I used to hear that in those days, things were not like these. Cafeterias no longer exist on campuses. Then, we used to hear that breakfast of 20 kobo consists of one’s choice of bread, toasted or not, all kinds of eggs, pancakes, all kinds of cereals, oats, choice of coffee or tea, and fruits. Lunch and dinner had a choice of every Nigerian food (eba, amala, pounded yam, rice and beans, rice and plantain), with a choice of stew, peppered or pepper-less vegetable, okro, ogbono rich with crayfish, ewedu, gbegiri, etc and then one had a choice of desserts in ice cream, jelly and cakes). On Sunday lunch time, there is additional choice of jollof or fried rice with half a chicken.  All halls of residence had their own cafeterias. It felt like a fairy tale, yet I learnt it was the way things were in the Nigerian university system. What about the exchange programmes with students from other countries? Yes, it does exist but only in privately owned universities, no longer in government owned institutions.

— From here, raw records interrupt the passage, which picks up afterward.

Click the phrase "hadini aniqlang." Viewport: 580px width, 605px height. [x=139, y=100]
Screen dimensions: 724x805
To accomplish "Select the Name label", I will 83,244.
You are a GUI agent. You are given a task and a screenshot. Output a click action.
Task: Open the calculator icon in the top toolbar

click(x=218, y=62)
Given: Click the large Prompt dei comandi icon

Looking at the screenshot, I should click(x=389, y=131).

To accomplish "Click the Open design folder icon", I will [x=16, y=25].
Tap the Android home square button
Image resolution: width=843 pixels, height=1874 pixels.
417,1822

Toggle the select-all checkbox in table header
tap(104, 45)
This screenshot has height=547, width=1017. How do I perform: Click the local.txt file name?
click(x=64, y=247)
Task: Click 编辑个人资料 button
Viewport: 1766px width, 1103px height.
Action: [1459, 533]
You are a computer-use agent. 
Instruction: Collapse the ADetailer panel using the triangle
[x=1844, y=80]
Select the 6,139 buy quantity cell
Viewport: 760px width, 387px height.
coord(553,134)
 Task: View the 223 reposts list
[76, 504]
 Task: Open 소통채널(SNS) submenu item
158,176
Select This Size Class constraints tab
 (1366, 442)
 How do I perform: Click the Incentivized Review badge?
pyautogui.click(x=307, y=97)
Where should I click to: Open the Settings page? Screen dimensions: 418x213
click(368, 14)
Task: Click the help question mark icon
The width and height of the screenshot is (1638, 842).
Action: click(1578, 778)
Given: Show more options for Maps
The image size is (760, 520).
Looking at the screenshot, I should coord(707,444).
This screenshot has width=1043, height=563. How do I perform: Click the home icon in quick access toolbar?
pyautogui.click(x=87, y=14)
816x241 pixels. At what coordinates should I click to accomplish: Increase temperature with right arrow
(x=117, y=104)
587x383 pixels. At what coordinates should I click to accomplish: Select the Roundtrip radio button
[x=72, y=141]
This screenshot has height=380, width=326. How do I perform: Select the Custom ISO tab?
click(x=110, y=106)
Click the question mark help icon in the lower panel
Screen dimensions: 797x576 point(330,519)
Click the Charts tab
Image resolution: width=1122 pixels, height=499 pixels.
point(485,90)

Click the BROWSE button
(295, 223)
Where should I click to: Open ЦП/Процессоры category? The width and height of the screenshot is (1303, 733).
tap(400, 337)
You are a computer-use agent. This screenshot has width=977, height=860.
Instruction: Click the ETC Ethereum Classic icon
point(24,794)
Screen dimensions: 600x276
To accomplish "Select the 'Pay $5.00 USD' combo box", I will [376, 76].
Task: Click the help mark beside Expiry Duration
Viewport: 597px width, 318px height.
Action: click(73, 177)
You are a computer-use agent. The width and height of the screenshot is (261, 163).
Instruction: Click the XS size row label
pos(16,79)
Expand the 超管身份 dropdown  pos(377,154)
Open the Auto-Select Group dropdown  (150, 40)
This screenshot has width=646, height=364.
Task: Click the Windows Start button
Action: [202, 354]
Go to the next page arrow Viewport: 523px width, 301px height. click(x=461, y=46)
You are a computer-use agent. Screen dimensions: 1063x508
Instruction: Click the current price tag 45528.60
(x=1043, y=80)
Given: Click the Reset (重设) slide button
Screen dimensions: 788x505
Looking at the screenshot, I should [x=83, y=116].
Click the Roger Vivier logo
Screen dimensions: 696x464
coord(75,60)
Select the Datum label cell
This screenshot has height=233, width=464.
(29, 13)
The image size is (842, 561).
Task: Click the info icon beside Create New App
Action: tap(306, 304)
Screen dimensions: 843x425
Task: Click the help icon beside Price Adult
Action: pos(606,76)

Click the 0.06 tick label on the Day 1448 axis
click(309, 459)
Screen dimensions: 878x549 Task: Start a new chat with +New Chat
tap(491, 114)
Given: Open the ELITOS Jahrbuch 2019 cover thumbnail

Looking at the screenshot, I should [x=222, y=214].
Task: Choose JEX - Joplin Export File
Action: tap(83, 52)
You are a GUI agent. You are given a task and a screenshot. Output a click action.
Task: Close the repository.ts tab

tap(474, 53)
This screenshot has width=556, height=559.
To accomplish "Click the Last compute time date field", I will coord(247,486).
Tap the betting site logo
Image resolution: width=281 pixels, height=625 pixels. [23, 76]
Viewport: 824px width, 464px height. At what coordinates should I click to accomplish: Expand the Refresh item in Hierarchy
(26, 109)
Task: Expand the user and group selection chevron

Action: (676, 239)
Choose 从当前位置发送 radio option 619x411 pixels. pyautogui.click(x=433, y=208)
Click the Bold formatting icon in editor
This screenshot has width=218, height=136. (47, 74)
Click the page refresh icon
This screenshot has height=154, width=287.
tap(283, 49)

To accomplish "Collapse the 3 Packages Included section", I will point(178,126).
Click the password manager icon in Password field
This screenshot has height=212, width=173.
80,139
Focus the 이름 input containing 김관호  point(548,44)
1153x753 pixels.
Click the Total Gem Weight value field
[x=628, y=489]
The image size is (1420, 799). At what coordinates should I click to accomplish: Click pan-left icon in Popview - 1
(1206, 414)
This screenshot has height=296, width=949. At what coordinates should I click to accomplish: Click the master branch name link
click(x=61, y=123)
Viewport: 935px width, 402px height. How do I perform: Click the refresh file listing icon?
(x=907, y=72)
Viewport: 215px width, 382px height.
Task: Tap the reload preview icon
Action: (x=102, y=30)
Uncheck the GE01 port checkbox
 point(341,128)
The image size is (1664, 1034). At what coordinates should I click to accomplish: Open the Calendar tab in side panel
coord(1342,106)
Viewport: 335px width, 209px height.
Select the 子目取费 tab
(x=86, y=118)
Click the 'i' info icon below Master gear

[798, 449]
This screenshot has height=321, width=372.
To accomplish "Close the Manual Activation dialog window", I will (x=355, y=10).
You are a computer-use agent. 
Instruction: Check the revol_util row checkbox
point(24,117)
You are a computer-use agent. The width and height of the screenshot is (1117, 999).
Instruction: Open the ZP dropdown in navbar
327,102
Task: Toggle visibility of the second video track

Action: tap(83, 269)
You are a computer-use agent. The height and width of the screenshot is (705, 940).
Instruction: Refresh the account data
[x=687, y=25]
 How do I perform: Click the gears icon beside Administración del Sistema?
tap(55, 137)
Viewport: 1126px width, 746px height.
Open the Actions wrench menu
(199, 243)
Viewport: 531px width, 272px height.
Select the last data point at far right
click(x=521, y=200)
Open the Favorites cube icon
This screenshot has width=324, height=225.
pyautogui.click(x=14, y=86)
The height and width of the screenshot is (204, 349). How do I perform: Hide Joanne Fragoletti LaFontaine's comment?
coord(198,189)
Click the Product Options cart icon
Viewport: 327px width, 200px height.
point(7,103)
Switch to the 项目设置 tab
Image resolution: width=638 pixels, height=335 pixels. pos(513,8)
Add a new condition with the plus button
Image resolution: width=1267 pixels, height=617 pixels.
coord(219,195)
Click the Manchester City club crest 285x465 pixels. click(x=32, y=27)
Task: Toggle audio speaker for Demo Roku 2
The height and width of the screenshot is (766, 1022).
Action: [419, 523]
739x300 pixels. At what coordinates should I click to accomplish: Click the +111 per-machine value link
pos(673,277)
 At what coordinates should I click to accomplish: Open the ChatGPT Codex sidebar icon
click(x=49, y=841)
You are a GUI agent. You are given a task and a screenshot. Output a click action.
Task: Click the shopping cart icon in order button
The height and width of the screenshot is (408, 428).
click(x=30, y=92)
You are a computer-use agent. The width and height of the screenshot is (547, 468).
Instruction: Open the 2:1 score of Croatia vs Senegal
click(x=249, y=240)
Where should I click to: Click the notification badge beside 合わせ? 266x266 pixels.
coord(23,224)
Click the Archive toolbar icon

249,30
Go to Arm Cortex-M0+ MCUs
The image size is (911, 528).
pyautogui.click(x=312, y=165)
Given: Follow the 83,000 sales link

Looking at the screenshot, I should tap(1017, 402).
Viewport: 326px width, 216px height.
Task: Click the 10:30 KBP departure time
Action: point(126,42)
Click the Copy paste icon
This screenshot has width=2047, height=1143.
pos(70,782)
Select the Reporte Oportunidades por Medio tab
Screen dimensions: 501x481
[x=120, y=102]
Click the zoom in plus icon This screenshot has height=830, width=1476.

When I think of students’ union these days and how the whole system has been affected by the present political dispensation, I feel like throwing up. Leaders of students no longer care about the welfare of the students. Look at the way Segun Okeowo mobilised the whole country during a military regime, though he paid a price. His name as a student union leader was forever written with a golden pen. Well, it is the system students found themselves now.